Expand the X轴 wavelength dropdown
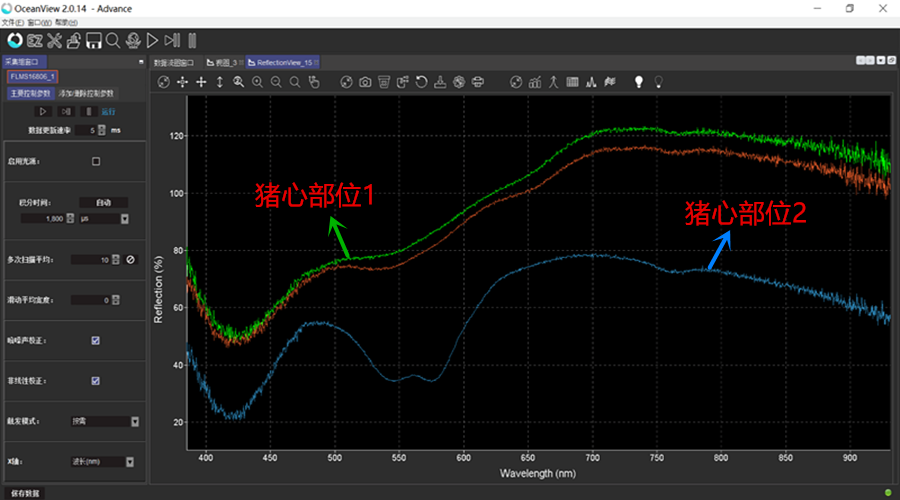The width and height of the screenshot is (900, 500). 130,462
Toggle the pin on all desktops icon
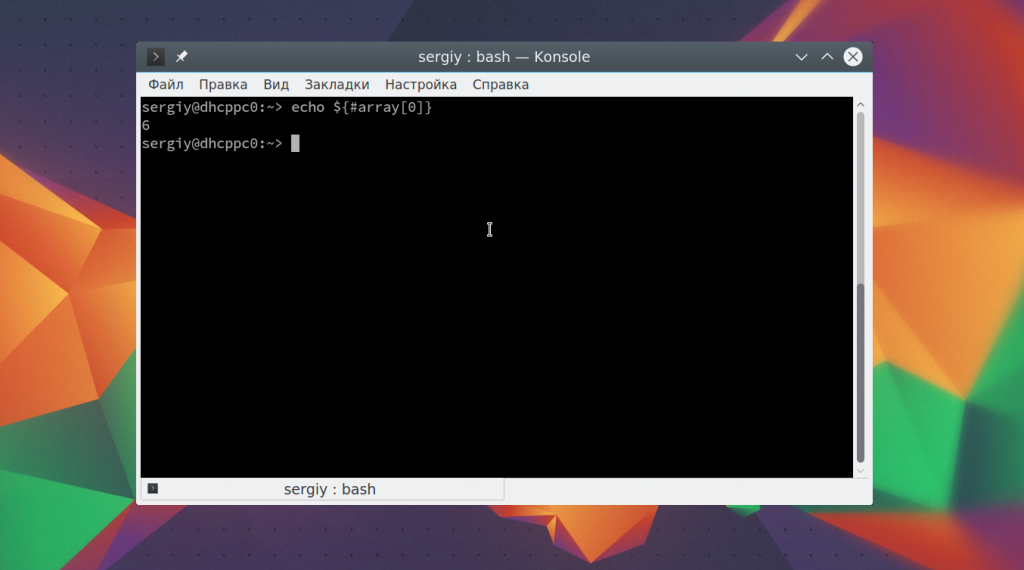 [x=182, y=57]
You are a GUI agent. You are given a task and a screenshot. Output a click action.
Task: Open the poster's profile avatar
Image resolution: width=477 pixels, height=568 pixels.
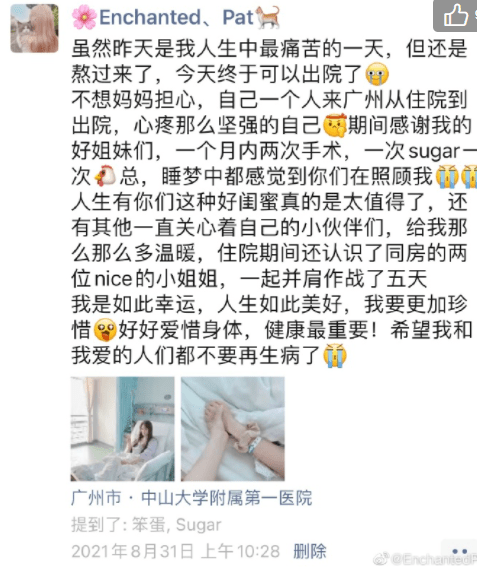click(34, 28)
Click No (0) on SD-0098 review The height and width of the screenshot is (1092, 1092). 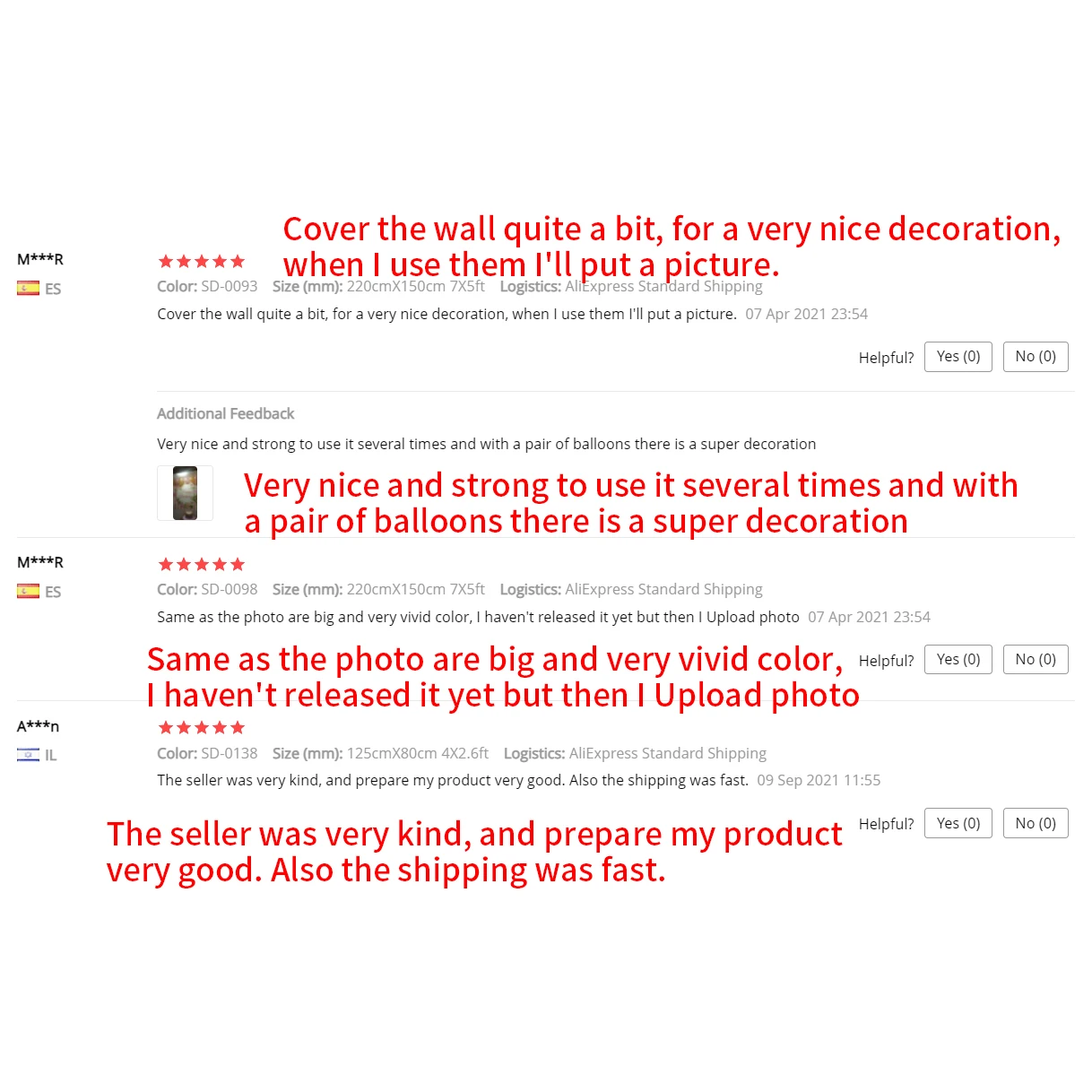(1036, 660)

> **Required work**
Starting at the top of the listing above, please restate word for word each line up to and including the one that holds "Task: Open the poster's profile avatar", omitting every image.

> **Answer to the exercise**
Expand the X轴 wavelength dropdown
The width and height of the screenshot is (900, 500). 130,462
Toggle the pin on all desktops icon
 [x=182, y=57]
You are a GUI agent. You are given a task and a screenshot. Output a click action.
Task: Open the poster's profile avatar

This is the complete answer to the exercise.